Putin diz ter boa relação com Bush, mas critica os EUA

O presidente da Rússia, Vladimir Putin, disse que seu país e os Estados Unidos continuam parceiros, e disse palavras amistosas a respeito do presidente George W. Bush, mas atacou a legitimidade da eleição americana, das eleições previstas para janeiro no Iraque e afirmou que gostaria de saber se os EUA agem deliberadamente para isolar a Rússia no cenário internacional.Numa entrevista coletiva na qual respondeu a 51 perguntas sobre diversos assuntos, o líder russo atacou o plano de eleições no Iraque, que segundo ele não serão justas se realizadas com o país sob ocupação de tropas estrangeiras.

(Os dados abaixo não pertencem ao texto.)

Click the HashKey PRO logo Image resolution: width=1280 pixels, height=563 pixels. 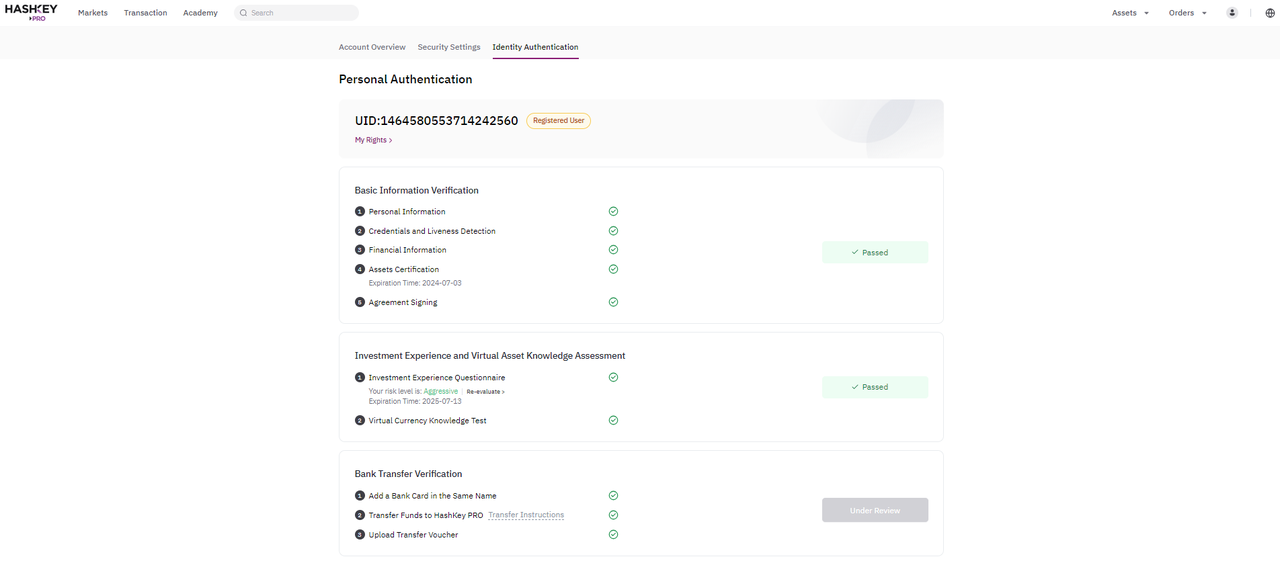pyautogui.click(x=31, y=12)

Ele atacou os EUA por dizerem que a Chechênia não está pronta para realizar eleições, ao mesmo tempo em que patrocinam o pleito iraquiano. Putin também criticou a eleição presidencial americana, dizendo que nela houve os mesmos tipos de violação apontados no pleito da Ucrânia, condenado pela comunidade internacional.O presidente russo afirmou que sua relação pessoal com Bush continua sólida, mas reagiu duramente às críticas feitas pelos EUA à reforma polícia patrocinada pelo governo russo, que prevê a supressão de eleições diretas para governador.Quando um repórter lhe perguntou o que achava da declaração do presidente da Polônia, Aleksander Kwasniewski, de que "para todas as superpotências, uma Rússia sem a Ucrânia é melhor que uma Rússia com a Ucrânia", Putin respondeu: "Se interpretarmos isso como uma tentativa de limitar a capacidade da Rússia de desenvolver relações com seus vizinhos, então isso representa um desejo de isolar a Federação Russa". E completou: "Não creio que esse seja o objetivo da política americana", mas afirmou que levantará a questão com Bush quando os dois se reunirem, em fevereiro. Putin acusou ainda os EUA de manter uma política para a Chechênia "destinada a criar elementos desestabilizadores para a Federação Russa".